━━━ The input
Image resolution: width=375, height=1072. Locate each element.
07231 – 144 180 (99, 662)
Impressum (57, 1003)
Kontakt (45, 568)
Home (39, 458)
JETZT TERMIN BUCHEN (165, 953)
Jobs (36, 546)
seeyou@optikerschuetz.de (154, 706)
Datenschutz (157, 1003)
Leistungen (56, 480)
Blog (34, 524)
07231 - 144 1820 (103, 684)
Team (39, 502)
━━━━━━
## Task prompt
Give the records back in full, word for word.

## Result
Image resolution: width=375, height=1072. Locate each element.
07231 – 144 180 (99, 662)
Impressum (57, 1003)
Kontakt (45, 568)
Home (39, 458)
JETZT TERMIN BUCHEN (165, 953)
Jobs (36, 546)
seeyou@optikerschuetz.de (154, 706)
Datenschutz (157, 1003)
Leistungen (56, 480)
Blog (34, 524)
07231 - 144 1820 (103, 684)
Team (39, 502)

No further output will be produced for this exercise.